What to produce
For the listing below, output exactly the lines from the line with "Given: Apply a" up to and including the line with "Given: Click the Width pixel stepper arrows", and no other lines.

Extracted information
· · ·

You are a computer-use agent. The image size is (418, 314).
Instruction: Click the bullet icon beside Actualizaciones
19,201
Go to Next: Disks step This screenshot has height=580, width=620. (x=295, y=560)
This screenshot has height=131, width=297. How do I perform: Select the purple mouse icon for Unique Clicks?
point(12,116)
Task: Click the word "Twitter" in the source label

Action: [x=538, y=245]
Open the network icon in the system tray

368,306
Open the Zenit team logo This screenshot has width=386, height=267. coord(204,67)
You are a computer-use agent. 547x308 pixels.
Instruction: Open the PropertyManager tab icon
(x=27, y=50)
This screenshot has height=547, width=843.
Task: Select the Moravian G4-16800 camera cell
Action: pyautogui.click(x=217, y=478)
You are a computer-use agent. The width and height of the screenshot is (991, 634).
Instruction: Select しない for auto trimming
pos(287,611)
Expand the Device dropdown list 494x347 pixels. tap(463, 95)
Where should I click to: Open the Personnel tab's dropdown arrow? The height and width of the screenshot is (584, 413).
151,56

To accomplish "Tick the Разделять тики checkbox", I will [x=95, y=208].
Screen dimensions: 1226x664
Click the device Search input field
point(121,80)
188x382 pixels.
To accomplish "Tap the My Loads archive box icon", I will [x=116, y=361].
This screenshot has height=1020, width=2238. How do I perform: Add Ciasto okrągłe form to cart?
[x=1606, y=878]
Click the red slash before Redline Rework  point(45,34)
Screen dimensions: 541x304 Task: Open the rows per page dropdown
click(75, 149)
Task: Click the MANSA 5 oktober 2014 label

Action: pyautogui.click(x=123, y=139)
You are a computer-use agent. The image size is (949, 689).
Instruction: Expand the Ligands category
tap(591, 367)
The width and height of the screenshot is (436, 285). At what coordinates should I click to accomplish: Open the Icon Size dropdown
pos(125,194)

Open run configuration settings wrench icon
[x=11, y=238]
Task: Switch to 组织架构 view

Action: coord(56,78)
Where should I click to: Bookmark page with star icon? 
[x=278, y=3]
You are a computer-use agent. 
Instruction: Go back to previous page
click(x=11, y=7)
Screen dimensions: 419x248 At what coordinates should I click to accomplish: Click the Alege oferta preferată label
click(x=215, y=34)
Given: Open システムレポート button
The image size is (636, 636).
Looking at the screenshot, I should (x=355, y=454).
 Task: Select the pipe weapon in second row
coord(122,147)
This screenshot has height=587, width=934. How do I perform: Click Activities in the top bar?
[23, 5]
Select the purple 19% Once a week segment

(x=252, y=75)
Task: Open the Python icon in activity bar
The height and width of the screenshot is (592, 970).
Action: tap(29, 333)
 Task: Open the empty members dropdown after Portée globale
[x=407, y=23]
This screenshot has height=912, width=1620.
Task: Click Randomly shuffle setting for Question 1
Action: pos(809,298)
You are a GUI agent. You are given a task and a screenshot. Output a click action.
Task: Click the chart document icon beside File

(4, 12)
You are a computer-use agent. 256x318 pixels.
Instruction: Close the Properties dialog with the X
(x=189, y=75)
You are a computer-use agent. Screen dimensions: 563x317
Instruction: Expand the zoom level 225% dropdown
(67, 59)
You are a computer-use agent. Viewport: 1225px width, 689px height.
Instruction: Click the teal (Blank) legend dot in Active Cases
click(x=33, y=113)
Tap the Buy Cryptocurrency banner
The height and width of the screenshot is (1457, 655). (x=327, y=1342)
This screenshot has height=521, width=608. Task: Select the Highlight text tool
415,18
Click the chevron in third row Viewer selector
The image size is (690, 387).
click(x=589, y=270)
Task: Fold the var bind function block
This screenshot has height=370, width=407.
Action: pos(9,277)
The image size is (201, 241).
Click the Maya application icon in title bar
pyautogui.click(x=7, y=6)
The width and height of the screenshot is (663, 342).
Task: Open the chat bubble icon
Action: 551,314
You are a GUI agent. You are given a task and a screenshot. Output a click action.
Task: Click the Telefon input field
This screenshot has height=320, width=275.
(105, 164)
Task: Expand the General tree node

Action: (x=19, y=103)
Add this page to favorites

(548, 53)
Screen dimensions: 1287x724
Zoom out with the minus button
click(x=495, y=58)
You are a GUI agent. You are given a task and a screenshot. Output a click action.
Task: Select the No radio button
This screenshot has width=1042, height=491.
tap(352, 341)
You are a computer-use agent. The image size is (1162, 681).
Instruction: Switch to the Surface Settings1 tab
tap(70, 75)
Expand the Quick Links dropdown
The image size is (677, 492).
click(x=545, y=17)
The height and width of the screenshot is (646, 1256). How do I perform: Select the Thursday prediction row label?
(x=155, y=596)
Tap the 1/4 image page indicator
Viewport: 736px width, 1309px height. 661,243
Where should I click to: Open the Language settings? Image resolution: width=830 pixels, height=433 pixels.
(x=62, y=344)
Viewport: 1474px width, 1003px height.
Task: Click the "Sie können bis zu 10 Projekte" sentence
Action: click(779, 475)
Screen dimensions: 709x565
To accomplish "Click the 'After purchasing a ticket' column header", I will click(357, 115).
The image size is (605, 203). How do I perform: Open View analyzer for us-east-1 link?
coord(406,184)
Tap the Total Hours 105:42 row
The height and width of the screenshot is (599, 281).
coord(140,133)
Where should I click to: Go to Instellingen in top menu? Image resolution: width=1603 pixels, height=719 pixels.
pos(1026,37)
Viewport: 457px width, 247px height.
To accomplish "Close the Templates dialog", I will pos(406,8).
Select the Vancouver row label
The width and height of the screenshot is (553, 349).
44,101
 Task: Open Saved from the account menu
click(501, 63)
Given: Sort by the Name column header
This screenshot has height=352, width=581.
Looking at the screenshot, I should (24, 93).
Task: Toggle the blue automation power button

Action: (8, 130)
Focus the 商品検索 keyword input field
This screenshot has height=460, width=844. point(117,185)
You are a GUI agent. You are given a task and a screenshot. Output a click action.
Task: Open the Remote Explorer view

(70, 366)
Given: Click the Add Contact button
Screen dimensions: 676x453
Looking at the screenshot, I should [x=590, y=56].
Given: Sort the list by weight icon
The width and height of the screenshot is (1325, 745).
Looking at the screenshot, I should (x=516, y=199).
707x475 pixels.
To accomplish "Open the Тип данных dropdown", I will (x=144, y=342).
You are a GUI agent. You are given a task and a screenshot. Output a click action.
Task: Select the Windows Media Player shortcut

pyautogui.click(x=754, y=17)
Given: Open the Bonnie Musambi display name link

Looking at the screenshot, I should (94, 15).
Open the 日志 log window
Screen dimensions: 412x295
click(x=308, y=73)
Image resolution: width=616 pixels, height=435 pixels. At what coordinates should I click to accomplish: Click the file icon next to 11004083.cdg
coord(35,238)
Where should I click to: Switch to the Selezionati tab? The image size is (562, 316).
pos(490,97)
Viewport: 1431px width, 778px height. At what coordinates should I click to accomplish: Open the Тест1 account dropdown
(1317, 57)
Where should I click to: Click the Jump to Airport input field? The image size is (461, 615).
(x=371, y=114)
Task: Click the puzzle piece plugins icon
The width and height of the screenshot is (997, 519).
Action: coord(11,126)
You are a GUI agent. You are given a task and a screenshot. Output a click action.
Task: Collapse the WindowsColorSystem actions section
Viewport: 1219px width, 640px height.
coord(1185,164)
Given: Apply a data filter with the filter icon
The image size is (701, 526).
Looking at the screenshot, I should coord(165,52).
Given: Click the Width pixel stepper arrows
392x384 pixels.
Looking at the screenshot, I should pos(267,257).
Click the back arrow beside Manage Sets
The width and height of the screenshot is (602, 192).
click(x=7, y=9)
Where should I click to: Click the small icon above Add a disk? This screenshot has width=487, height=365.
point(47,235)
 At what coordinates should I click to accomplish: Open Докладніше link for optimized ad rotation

· · ·

Answer to this task
Given: Apply a data filter with the filter icon
The image size is (701, 526).
Looking at the screenshot, I should coord(165,52).
Given: Click the Width pixel stepper arrows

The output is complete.